CHICAGO (AP) — President Donald Trump announced Thursday he would pardon pro-life activists convicted of blockading abortion clinic entrances.
Trump called it “a great honor to sign this.”
"They should not have been prosecuted," he said as he signed pardons for "peaceful pro-life protesters.”
Lauren Handy was sentenced to nearly five years in prison for leading the blockade of a Washington clinic. Trump pardoned Handy and her nine co-defendants: Jonathan Darnel of Virginia; Jay Smith, John Hinshaw and William Goodman, all of New York; Joan Bell of New Jersey; Paulette Harlow and Jean Marshall, both of Massachusetts; Heather Idoni of Michigan; and Herb Geraghty of Pennsylvania.
In the first week of Trump’s presidency, pro-life advocates have ramped up calls for Trump to pardon protesters charged with violating the Freedom of Access to Clinic Entrances Act.
Trump specifically mentioned Harlow in a June speech criticizing former President Joe Biden’s Department of Justice for pursuing charges against protesters.
“Many people are in jail over this,” he said in June, adding, ”We’re going to get that taken care of immediately.”

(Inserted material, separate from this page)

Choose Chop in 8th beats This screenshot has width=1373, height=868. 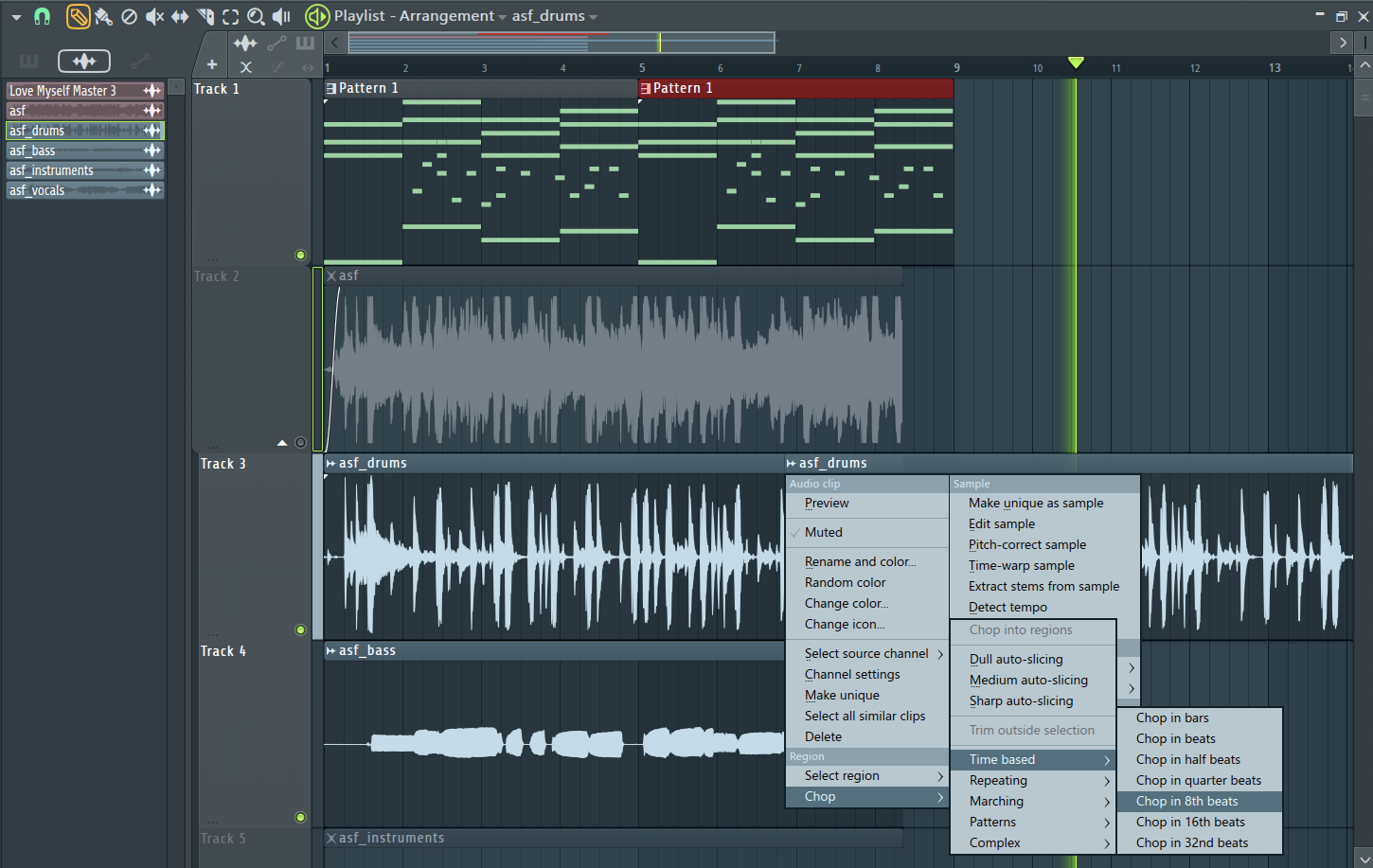pyautogui.click(x=1186, y=801)

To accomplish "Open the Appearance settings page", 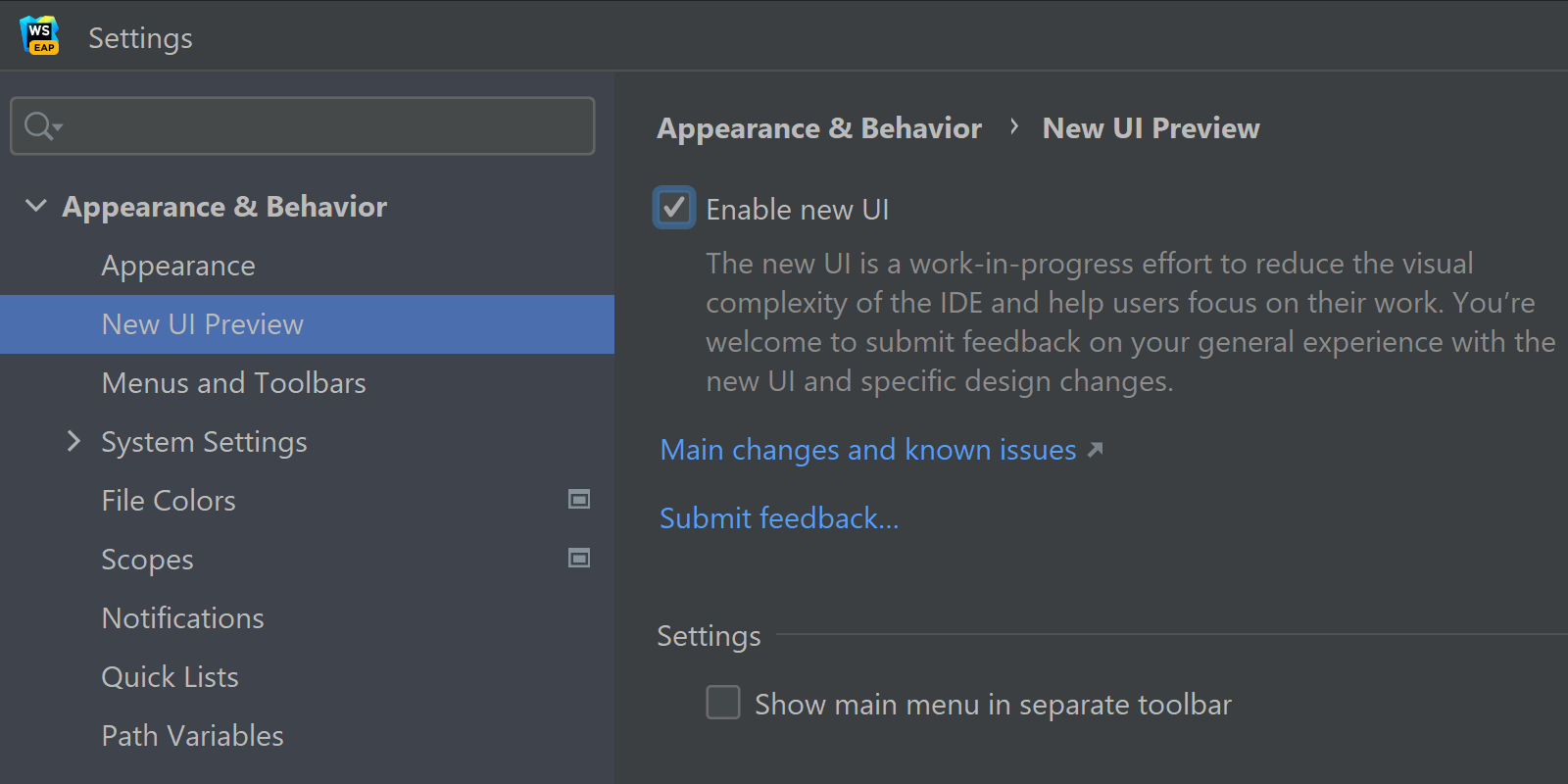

SBA Pro-Life America President Marjorie Dannenfelser thanked Trump for “immediately delivering on his promise” to pardon the protesters, arguing their prosecutions were political.
The legal group Thomas More Society argued the FACE Act defendants they represent had been “unjustly imprisoned” in a January letter to Trump. The group had assured the defendants that Trump would review their cases and pardon them when he took office, according to the letter.
“Today, freedom rings in our great nation,” Steve Crampton, senior counsel for the Thomas More Society, said Thursday, adding, ”What happened to them can never be erased, but today’s pardons are a huge step towards restoring justice.”
Republican Sen. Josh Hawley, among Trump’s most loyal supporters, called the prosecution of pro-life protesters “a grotesque assault on the principles of this country” and urged Trump to pardon them while reading the stories of such pro-life protesters on the Senate floor Thursday. He highlighted Eva Edl, who was involved in a 2021 Tennessee clinic blockade and whose story has garnered attention from the largest national pro-life groups.
Hawley said he “had a great conversation” Thursday morning with Trump about the protesters.
The news of the pardons comes ahead of Friday’s annual March for Life in Washington, where the president is expected to address the crowd in a video.